Remember, I have not been untethered from religion that long. It was not too long ago that I used to justify my actions and choices too. The problem here is that you can not discuss things like overpopulation or the impact we are having on the earth’s resources, when the person you are having the discussion with thinks this way. It completely forces out any competing ideas, because those competing ideas are ‘not from God’. Only YOUR ideas, YOUR pastor’s ideas are from God.

You can’t argue with the mentality that whatever choices I make are God’s choices because I was able to make them so they must be from God. Never mind how these choices affect others. God is for me. Who can be against me? Logic and reason do not work when people are certain that whatever they do for themselves is ordained by God.

I have been free of religion for a number of months now and the more I stand back and look at this stuff I used to believe, the more shocked I am that I ever believed it. I used to be a judgmental, holier-than-thou bitch and that is the truth. I have better relationships with my family and friends since losing ‘God’s backing’ of every thought and judgement I had. Instead of focusing on what they are doing that is in any way deviating from how I choose to live my life, I can just appreciate who they are. Who cares if they have a glass of wine at night or have not trained their kids to sleep in their own bed from an early age, who cares about parenting differences, personality differences, differences that make us unique and human! I used to sit there and judge and feel like I was SO holy to be able to see the mistakes they were making and how great it was that I wasn’t making those mistakes.
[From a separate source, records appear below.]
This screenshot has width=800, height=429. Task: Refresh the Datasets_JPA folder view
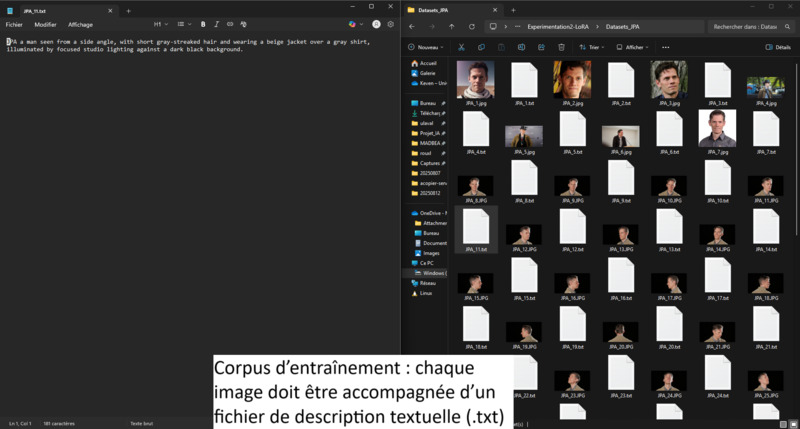472,28
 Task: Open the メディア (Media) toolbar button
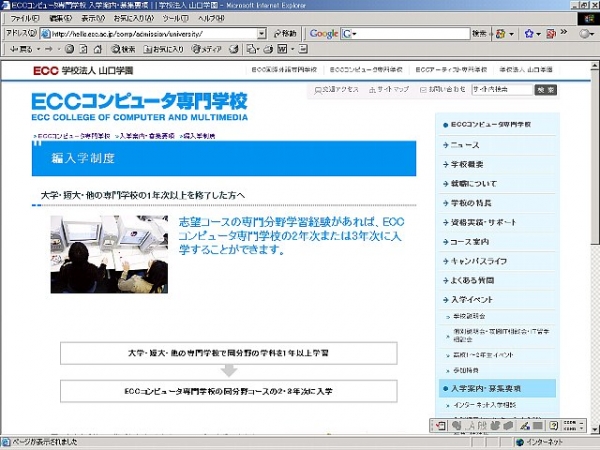click(207, 48)
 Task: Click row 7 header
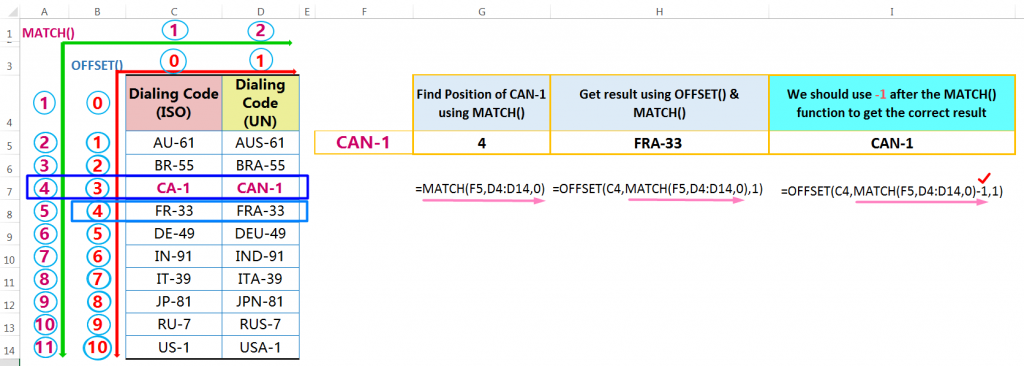(9, 192)
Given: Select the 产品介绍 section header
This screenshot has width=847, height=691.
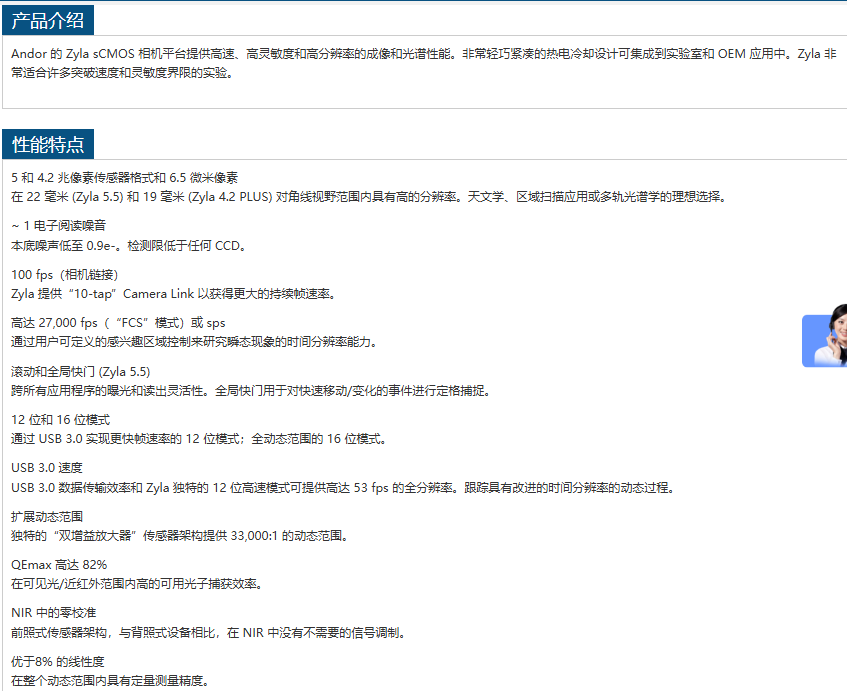Looking at the screenshot, I should (x=48, y=19).
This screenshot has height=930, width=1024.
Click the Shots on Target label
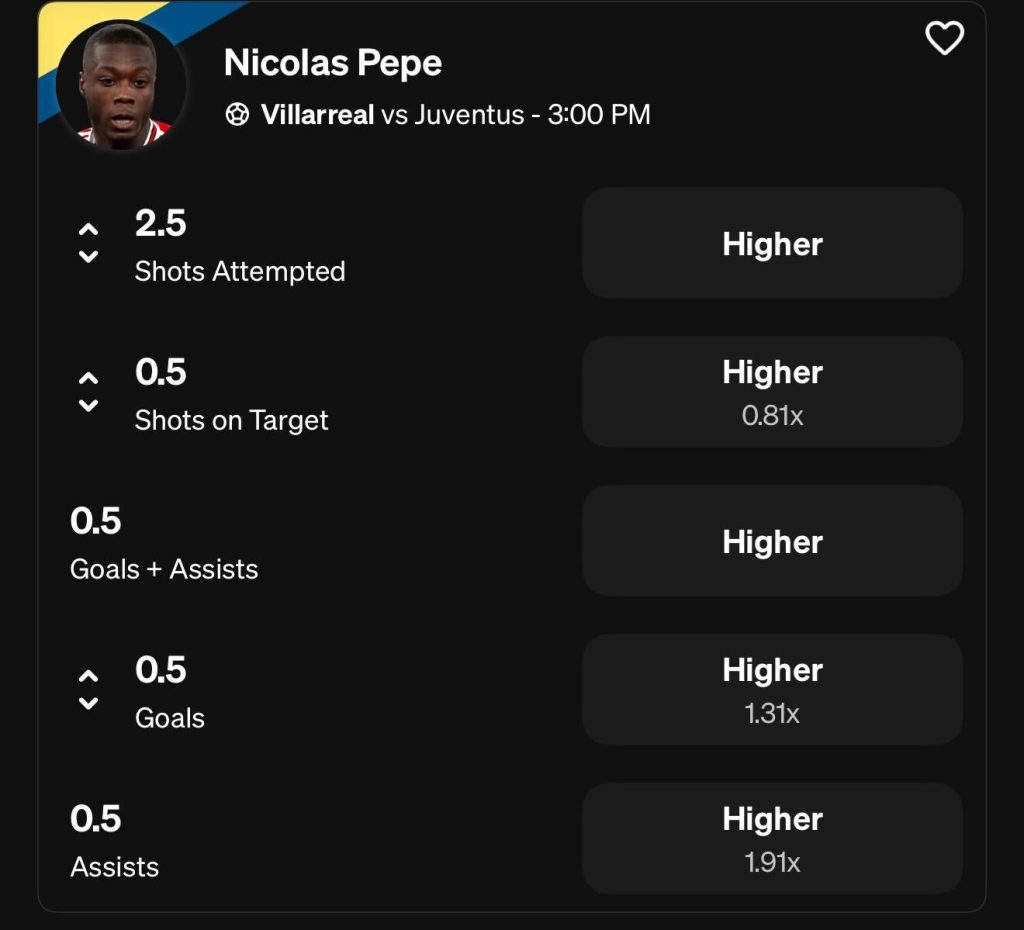coord(231,421)
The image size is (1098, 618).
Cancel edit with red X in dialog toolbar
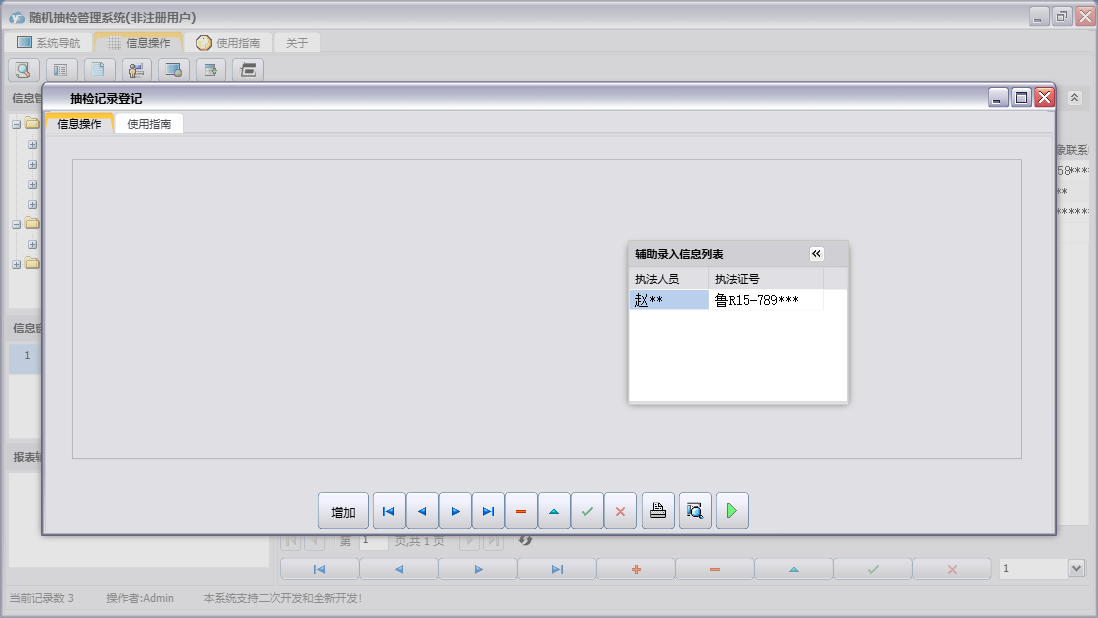point(620,511)
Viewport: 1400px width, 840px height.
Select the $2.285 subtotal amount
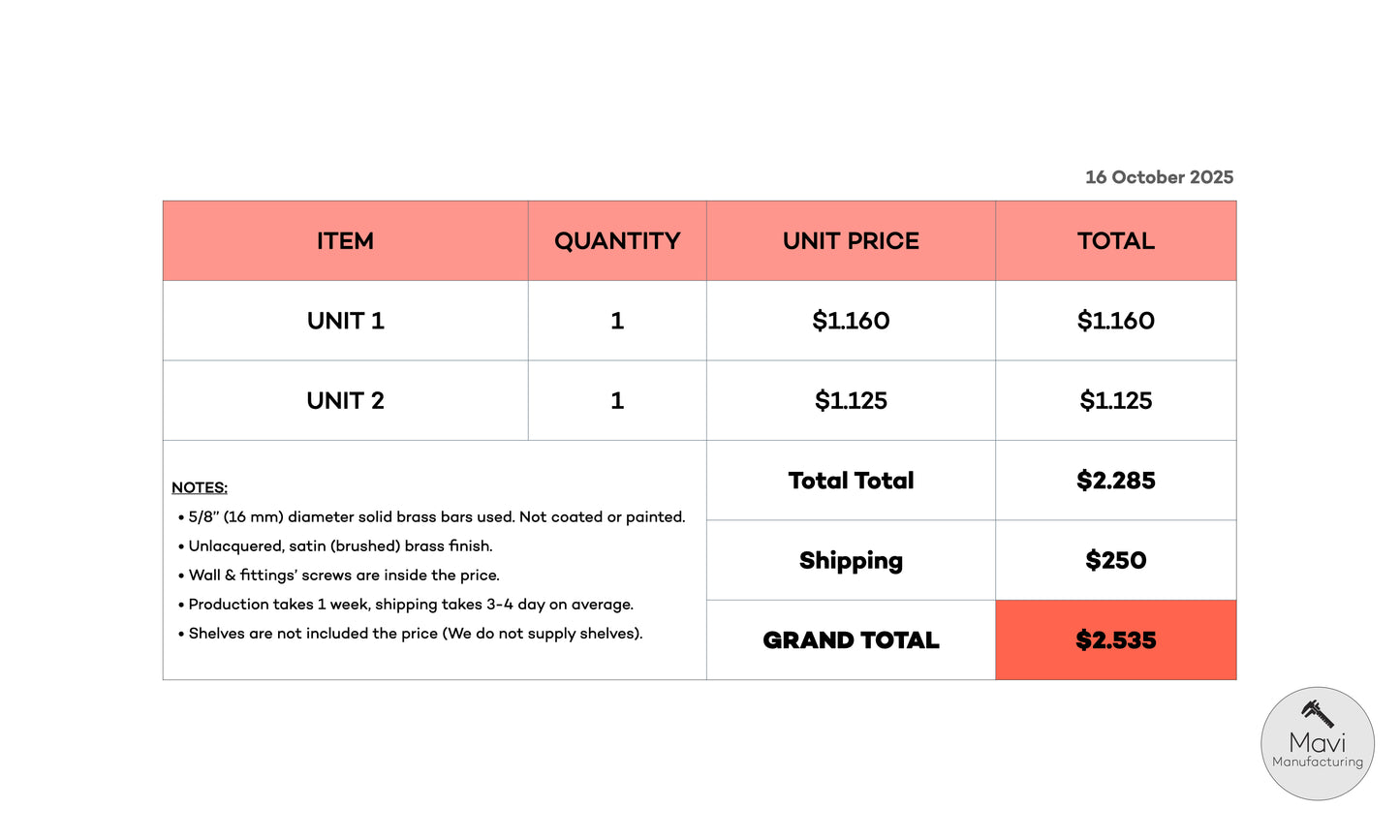(1115, 481)

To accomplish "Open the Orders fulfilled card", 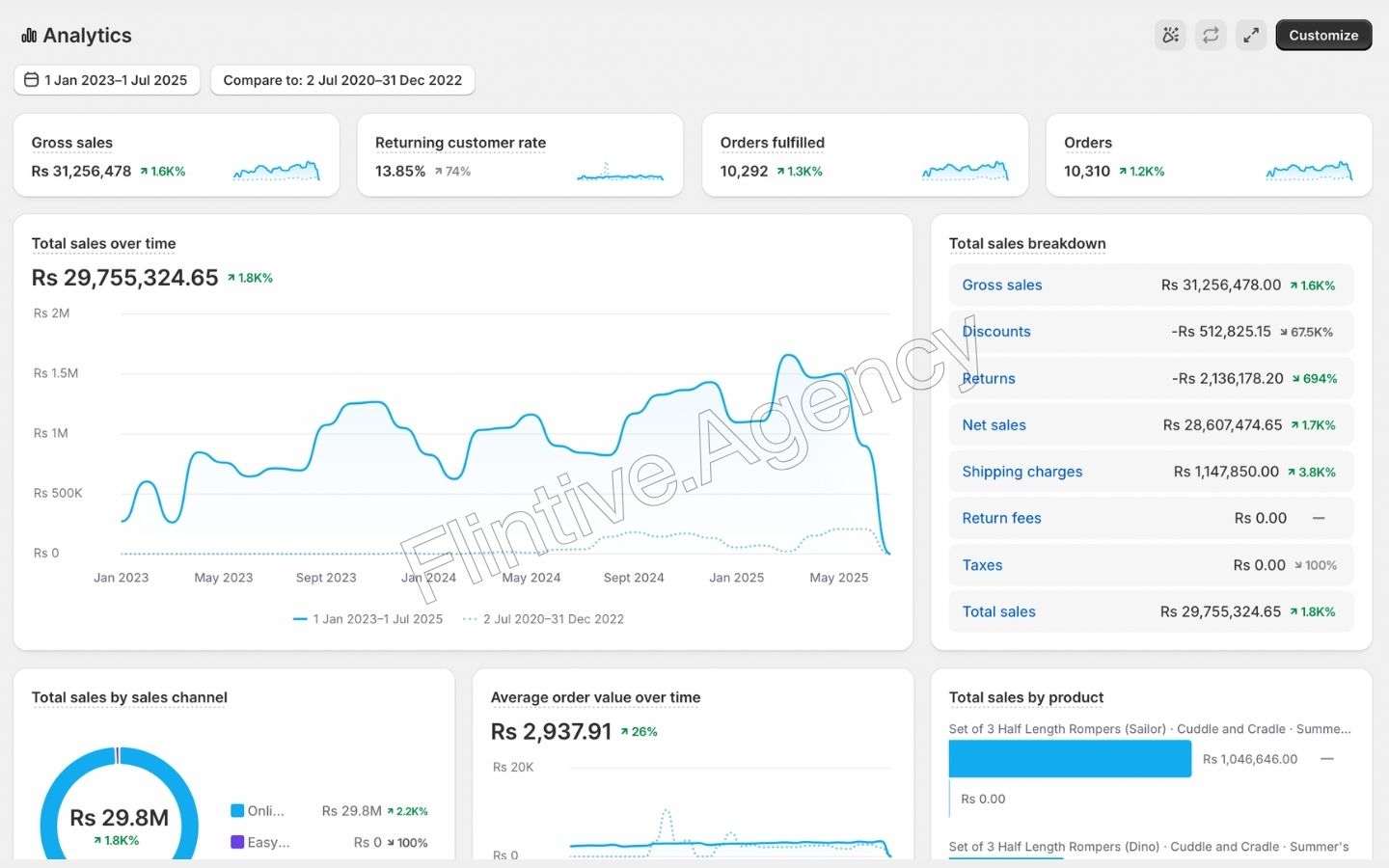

I literally had lost touch with my own father, in part because he was not a Christian and just didn’t ‘get it’. I had ridiculously high expectations for him because God is our heavenly father and fathers on earth are supposed to reflect the characteristics of God, right? And every day that passed that he did not reach out to me to reconcile was one more day he was not right in God’s eyes.

I am happy to say that one of the first things I did after I woke up from this haze religion had me in was to apologize to my dad for all those unrealistic expectations. And guess what? We have a RELATIONSHIP now. Amazing how you can have a healthy relationship when you stop basing that relationship on judgment and expectation. Of course, no christian would admit they do this. I wouldn’t have. Had you told me these things when I was devout, I would have thought you unenlightened and pitied you. And this is now what many of my friends who are still Christians do to me. They pity me.

How sad it is that now I won’t be joining them in heaven. How sad it is that I am living my life apart from God. How sad it is that my children aren’t being raised in church anymore. How sad it is that I am experiencing a ‘dark night of the soul’. How sad it is that I must not have truly known God or had a relationship with Jesus Christ. How sad it is that I am forsaking Him.

One of my best and dearest friends was even more entrenched in the church and ministry culture than I was. She is ‘recovering’ now too. We joke that we must be on every prayer board in the country!